|Abstract:||Disorder has been a long-standing driver across all sectors of materials engineering, ranging from energy and transportation, to electronics and communications, and to biomedicine and environment. Disorder engineering has focused primarily on tuning its spatial configuration and distribution to establish desirable structure-property relations. However, while band theory and phenomenological random-walk models are available in the crystalline and amorphous limits respectively, the picture for energy and charge transport in hybrid ordered-disordered materials is still incomplete. This is especially true when structural disorder possesses long-range correlation and dynamic nature. These subjects are the concern of this work. The goal is to numerically understand how different types of disorder can modify phonon and electron transport properties.

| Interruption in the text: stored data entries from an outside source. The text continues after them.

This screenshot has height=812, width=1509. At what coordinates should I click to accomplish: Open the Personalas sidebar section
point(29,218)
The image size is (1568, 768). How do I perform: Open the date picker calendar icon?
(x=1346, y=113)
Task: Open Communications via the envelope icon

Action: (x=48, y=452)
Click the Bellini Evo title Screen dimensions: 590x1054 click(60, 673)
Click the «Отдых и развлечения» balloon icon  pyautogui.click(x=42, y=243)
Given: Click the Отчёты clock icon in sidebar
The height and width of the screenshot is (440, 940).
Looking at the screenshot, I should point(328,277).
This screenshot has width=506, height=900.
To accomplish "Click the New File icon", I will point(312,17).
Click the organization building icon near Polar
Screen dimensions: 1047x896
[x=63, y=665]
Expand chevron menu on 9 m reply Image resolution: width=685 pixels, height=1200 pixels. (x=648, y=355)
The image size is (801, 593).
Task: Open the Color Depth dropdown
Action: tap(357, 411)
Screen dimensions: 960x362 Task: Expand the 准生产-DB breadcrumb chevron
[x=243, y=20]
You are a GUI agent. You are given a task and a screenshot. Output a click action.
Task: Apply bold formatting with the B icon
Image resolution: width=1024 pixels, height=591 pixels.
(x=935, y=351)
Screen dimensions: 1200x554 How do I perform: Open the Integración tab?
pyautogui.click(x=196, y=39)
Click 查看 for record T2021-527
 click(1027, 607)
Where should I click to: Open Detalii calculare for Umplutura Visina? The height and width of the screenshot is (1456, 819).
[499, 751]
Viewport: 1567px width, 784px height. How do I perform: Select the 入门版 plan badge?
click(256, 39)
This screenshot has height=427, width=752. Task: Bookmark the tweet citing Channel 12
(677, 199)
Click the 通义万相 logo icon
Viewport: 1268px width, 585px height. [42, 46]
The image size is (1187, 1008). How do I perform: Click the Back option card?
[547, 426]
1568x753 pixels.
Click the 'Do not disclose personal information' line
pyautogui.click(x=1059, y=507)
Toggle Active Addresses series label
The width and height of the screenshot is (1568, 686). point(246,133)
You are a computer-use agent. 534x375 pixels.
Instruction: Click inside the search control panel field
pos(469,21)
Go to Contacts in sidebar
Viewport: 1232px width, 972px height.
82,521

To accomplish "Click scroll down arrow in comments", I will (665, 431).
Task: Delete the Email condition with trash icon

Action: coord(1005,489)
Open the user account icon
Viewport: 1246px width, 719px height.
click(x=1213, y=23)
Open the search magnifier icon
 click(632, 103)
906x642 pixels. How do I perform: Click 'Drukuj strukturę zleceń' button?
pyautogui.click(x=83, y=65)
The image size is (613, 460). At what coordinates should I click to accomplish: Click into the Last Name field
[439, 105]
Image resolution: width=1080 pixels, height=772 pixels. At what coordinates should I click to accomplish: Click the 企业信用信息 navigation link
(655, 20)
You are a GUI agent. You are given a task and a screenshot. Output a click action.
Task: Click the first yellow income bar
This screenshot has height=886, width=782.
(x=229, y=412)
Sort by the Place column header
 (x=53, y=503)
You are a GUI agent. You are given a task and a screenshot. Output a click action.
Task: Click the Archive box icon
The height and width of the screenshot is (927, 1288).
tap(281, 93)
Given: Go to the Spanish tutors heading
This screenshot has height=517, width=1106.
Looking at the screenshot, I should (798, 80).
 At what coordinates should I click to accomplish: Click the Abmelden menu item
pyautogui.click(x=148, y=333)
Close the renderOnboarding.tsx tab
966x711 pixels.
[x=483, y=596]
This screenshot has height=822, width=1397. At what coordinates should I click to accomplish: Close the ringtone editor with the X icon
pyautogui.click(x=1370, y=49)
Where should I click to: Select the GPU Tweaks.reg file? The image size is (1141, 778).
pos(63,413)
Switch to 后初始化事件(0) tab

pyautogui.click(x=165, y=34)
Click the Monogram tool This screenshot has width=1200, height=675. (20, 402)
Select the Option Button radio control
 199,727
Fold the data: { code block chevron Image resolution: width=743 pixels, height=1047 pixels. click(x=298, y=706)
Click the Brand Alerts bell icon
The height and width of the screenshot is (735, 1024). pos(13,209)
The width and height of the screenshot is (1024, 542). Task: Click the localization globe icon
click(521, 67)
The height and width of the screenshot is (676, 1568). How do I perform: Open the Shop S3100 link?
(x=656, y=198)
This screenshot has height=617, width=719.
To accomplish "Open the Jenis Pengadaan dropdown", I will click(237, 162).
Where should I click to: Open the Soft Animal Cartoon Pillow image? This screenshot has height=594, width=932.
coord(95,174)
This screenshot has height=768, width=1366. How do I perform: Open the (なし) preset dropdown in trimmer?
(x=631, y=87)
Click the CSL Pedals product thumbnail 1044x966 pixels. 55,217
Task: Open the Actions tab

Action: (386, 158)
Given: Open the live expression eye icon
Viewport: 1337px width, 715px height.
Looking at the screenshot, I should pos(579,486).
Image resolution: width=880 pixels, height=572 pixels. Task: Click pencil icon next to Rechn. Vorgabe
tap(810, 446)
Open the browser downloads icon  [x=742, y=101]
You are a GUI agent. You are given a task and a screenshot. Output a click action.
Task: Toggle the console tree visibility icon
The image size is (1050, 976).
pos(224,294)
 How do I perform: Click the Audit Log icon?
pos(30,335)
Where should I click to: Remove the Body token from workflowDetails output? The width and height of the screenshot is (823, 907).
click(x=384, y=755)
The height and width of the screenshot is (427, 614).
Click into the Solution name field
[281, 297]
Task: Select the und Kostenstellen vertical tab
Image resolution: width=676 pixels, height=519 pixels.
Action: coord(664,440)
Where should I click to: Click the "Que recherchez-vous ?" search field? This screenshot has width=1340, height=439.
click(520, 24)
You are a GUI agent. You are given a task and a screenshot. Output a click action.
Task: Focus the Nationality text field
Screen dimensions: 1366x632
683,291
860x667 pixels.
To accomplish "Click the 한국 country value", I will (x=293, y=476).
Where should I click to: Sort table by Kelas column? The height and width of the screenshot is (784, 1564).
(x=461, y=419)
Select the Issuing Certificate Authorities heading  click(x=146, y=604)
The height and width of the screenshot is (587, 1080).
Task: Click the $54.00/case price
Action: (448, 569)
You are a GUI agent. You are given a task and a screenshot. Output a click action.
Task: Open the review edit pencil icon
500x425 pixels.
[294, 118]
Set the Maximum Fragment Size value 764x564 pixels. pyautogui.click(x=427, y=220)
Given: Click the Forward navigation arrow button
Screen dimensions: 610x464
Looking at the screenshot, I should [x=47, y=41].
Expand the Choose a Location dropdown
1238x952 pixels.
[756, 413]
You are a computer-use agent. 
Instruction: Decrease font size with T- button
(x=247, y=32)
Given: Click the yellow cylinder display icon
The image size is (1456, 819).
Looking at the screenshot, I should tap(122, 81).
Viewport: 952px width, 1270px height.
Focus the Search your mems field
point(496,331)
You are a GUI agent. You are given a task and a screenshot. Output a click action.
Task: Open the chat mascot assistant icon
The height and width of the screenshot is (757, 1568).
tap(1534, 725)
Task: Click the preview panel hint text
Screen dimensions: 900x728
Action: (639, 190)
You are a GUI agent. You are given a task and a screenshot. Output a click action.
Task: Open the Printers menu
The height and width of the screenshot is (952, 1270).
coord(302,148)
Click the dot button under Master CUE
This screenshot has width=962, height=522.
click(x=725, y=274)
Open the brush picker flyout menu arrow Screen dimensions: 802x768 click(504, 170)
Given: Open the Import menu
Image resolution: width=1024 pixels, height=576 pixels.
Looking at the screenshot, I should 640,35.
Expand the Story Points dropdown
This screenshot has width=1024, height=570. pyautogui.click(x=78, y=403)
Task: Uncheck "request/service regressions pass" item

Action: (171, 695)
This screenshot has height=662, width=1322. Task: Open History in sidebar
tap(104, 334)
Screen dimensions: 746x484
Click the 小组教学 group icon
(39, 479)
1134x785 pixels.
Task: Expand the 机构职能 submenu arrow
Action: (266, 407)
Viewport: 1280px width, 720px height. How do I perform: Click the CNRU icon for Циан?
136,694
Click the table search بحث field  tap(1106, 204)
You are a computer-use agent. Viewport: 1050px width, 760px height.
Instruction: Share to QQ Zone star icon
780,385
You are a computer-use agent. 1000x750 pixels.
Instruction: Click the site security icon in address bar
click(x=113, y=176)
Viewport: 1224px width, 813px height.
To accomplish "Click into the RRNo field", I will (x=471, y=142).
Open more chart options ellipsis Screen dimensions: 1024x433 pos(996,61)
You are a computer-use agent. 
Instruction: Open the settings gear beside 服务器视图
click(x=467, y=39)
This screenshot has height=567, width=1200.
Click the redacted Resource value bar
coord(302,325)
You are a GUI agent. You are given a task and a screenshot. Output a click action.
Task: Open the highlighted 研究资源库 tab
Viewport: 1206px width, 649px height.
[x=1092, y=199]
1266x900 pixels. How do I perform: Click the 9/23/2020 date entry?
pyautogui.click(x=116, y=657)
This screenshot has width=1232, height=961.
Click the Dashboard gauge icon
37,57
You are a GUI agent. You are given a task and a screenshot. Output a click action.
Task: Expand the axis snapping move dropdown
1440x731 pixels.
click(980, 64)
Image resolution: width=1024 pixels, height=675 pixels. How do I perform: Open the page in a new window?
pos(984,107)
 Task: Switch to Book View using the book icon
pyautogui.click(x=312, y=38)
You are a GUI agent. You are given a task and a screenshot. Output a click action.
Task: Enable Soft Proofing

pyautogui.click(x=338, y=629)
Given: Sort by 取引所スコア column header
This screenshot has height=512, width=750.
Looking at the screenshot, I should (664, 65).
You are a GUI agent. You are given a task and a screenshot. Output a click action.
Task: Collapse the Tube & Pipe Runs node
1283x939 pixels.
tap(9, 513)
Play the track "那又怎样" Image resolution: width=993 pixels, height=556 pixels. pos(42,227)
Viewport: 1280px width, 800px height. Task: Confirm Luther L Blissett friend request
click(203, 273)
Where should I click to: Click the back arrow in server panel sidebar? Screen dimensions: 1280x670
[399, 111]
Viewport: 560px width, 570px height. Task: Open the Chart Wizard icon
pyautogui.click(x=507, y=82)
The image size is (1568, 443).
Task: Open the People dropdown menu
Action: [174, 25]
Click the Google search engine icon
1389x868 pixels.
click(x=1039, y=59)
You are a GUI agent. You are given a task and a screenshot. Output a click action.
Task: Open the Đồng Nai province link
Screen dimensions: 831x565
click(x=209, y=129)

I first establish how uncorrelated structural disorder affects vibrational energy transport in low-dimensional disordered materials. The recently synthesized amorphous graphene and glassy diamond nanothreads are studied. Modal localization analysis, molecular dynamics simulations, and a generalized analytical model together demonstrate that the thermal properties of these materials exhibit both similarities and differences from disordered 3D materials. Similar to 3D, the low-dimensional systems exhibit both propagating and diffusive vibrational modes. Different from 3D, however, diffusonic contribution to thermal transport in these low-dimensional systems is shown to be negligible, which results from the intrinsically different nature of random walks in lower dimensions. Despite the lack of diffusons, the suppression of thermal conductivity due to disorder in low-dimensional systems is shown to be mild. The mild suppression originates from the presence of low-frequency vibrational modes that maintain well-defined polarizations and help preserve the thermal conductivity in the presence of disorder. This study brings the domains of low-dimensional materials and disordered materials together, and establishes appropriate theoretical approaches to characterize the vibrational energy transport at the atomic scale when disorder is present.
The second part deals with correlated but static disorder. The model system will be a hybrid ordered/disordered nanocomposite that consists of a crystalline silicon membrane decorated by regularly patterned disordered regions. Combining molecular dynamics and the Boltzmann theory, I predict a thermoelectric figure of merit ZT ≈ 0.5 at room temperature. To facilitate the Boltzmann theory, I have derived an analytical model for electron scattering with cylindrical defective regions based on partial-wave analysis. Furthermore, I find glass-crystal duality for the vibrational transport in these hybrid systems. Lattice dynamics reveals substantial hybridization between the localized and delocalized modes, which induces avoided crossings and harmonic broadening in the dispersion. Allen/Feldman theory shows that the hybridization and avoided crossings are the dominant mechanisms of the reduction. Anharmonic scattering is also enhanced in the patterned nanocomposites, further contributing to the reduction. These findings indicate that “patterned disorder” can be a viable strategy to tailor vibrational transport, and ion beam irradiation could be a promising fabrication strategy.
In the third part, I focus on the disorder that is both correlated and dynamic. Two lead iodide perovskites, XPbI3 (X=Cs, methylammonium), are the representative materials. In these perovskites, sublattice symmetrybreaking and dynamically correlated disorder affect substantially their vibrational and thermal properties. In contrast to the conventional phononic theory, analysis of spectral energy density reveals that thermal carriers exhibit more propagonic and diffusonic characteristics. Strong anharmoncity in these perovskites, two orders higher than silicon, is observed both on the inorganic framework and surprisingly for the interactions between PbI6 framework modes and localized A-site modes. Based on first-principles calculations, I ascribe the former to long-range interactions arising from resonant bonding, while the latter to A-site rattling in CsPbI3, and polar rotor scattering instead in MAPbI3. I also observe “waterfall-like” dispersions, which I show to be an emergent phenomenon due to dynamical averaging of different dispersions that belong to energetically equivalent disordered phases. This work would be of interest to the design and functionalization of a broad family of hybrid materials, including metal-organic frameworks, molecular crystals and hierarchically organized materials.